Member of the Ceylon Parliament for Kurunegala
- In office 1947–1952
- Preceded by: seat created
- Succeeded by: Dingiri Bandara Welagedara

Personal details
- Born: 7 December 1898
- Died: 26 February 1954 (aged 55)
- Party: Sri Lanka Freedom Party
- Other political affiliations: Lanka Sama Samaja Party
- Alma mater: St Edmund Hall, Oxford Royal College, Colombo Ananda College
- Occupation: Advocate
- Profession: Barrister

= Herbert Sri Nissanka =

Ceylonese lawyer and legislator

Herbert Sri Nissanka, QC (also known as Nissanka Herbert Mendis) (7 December 1898 – 26 February 1954) was a Ceylonese lawyer and legislator. Elected to the first post-independence parliament, he was one of the founding members of the Sri Lanka Freedom Party.
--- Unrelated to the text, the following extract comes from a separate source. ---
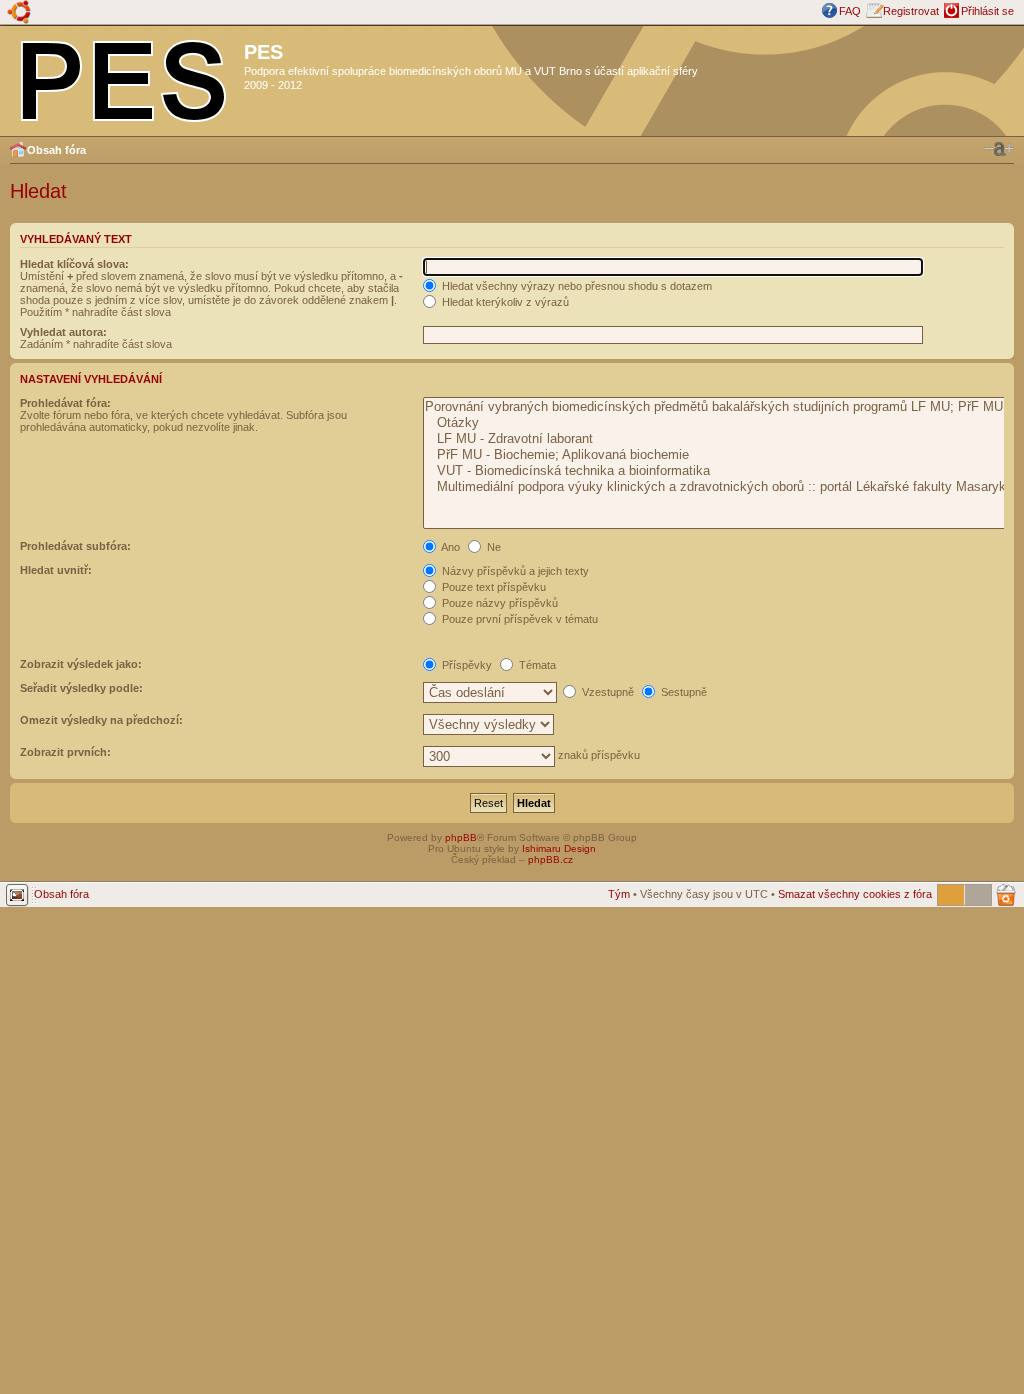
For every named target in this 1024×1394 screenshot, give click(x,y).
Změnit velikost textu (999, 149)
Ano (449, 547)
==Early life and education ==
Born Nissanka Herbert Mendis on 17 January 1898 at his maternal grandparent's home, Garumuni Walawwa in Balapitiya, to Anoma Wickramaratne De Zoysa and Nissanka Diveris Mendis, a clerk in the Ceylon Government Railway. His uncles Robert De Zoysa, Arthur De Zoysa and Ian De Zoysa were members of the State Council of Ceylon. Sri Nissanka was educated at Ananda College, Colombo and at the Royal College Colombo. He entered Ceylon Law College, before proceeding to St Edmund Hall, Oxford in 1919 where he obtained his Bachelor of Arts degree, following which he studied law and was called to the bar at Middle Temple as a barrister. He was contemporary of S. W. R. D. Bandaranaike at Oxford and was a member of the debating team.

==Legal career==
On his return to Ceylon, he took oaths as an advocate and began his legal practice in the Colombo unofficial bar in 1923, with his first appearance in court before Sir Thomas De Sampayo, KC as a junior to E. W. Jayewardene, KC. He went on to develop a reputed practice in criminal law. He was a commissioned as second lieutenant in the Ceylon Light Infantry in 1928, but resigned his commission on a matter of principle after R. L. Pereira, KC was barred from the King's House by the British administration. Sri Nissanka was the Member of the Board of Appeal of the Rubber Commissioner's Department (1938) and a member of the Archeological Commission. He was appointed a King's Counsel in 1944.

==Political career==
Sri Nissanka entered politics having been elected to the Colombo Municipal Council in January 1944. He served as a municipal councilor until December 1946. He contested the 1947 general election as an independent candidate from Kurunegala and was elected to the first Parliament. Following the election, Sri Nissanka and 42 parliamentarians pledge their support to S. W. R. D. Bandaranaike to form a government as prime minister, which Bandaranaike turned down. However, in July 1951, Bandaranaike resigned from his government posts and crossed the floor to the opposition. Sri Nissanka lead the formation of Bandaranaike's new party the Sri Lanka Freedom Party (SLFP) having its inaugural meeting at Town Hall on 2 September 1951. He contested the 1952 general election from Kurunegala as an independent candidate, but was defeated by Dingiri Bandara Welagedara from the United National Party. He died on 26 February 1954.

==Social service==
Nissanka was a founder of the Salagala Monastery (1936), the Biyagama Monastery and headed the 1936 Ceylon Delegation to the Pan Pacific Conference of Buddhist Associations held in Tokyo. He was also the President, Dumb Friends League and Honorary Counsel to the Society for the Prevention of Cruelty to Animals.

==Family==
He married Muriel Spurling Christoffelz. They had three children, including Manil Yamuna Devi.